In a related issue that further complicates the VA logistics puzzle, the department still needs to decide what it’s going to do about the main contract vehicle it uses to procure medical supplies. VA decided in late 2020 to start using the Defense Logistics Agency’s Medical-Surgical Prime Vendor (MSPV) contract at the exact same time it had just made a new round of awards for its own MSPV vehicle, called MSPV 2.0.
The winners of VA’s contract successfully sued the department in the Court of Federal Claims. In a July 2021 decision, the court prohibited VA from moving its requirements to the DLA contract. Judge David Tapp found that the path the department wanted to pursue would have led to a giant windfall for DLA contract holders, essentially doubling the value of the existing ID/IQ contract, with the vendors who bid on VA’s MSPV contract “holding the bag.”
“If there can be a literary analogy to this government procurement, it would be Longfellow’s ‘The Wreck of the Hesperus’ which chronicles a prideful sea captain’s avoidable downfall on the rocks of Norman’s Woe.” Judge Tapp wrote. “Like the experienced crew of the Hesperus, agency personnel warned of the perils of a plotted course.”
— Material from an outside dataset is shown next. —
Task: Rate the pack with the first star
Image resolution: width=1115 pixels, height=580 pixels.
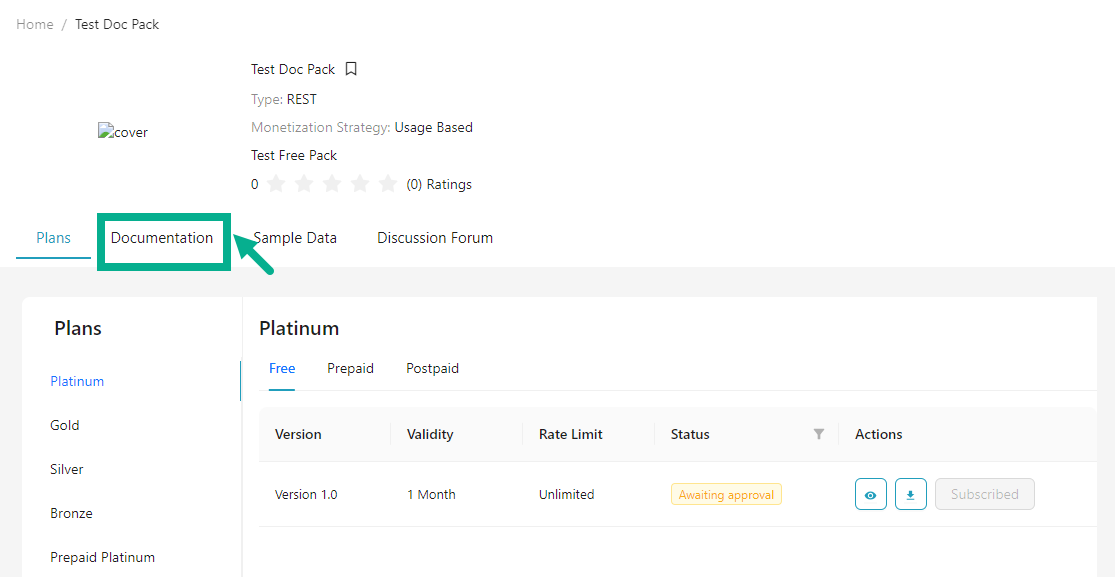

The new letter from congressional leaders urges to the department to start a brand new selection process to eventually pick a medical logistics system that would deliver better results than DMLSS, but that it consult with Congress before it makes a decision.
“We would also like to reiterate the committees’ requests made in 2018, 2019, and 2020 that VA present us with the available supply chain modernization alternatives, each indicating cost, schedule, dependencies, and any other considerations before beginning to implement another system,” lawmakers wrote. “This is the information we need to discharge our responsibility as authorizing committees to authorize major acquisitions. To be successful, VA must conduct robust acquisition planning and market research and articulate clearly defined requirements before selecting a solution.”
In a January letter to Parrish, the VA acquisition chief, the Coalition for Government Procurement also urged the department to start a new source selection process for its own the MSPV 2.0 procurement. One major advantage of that approach, the industry group said, is that VA could leverage the blanket purchase agreements it already has in place for medical supplies.
“The VHA currently has BPAs with 121 different suppliers covering over 70,000 products. The term of these BPAs is five years. VHA has also established a team dedicated to managing the BPAs,” wrote Roger Waldron, the coalition’s president. “Quickly moving to a new, competitively-award set of Prime Vendor contracts will ensure the VA has access to tens of thousands of products at fair and reasonable prices. It will also support the long-term health of the medical supply chain for the VA and its industry partners.”
Waldron also urged the department to create a new dashboard to help VA — and outsiders — monitor progress on its overall supply chain strategy development effort.
“A dashboard will serve as a key management tool for the VA while providing stakeholders with timely information and updates on the VA’s efforts,” he wrote.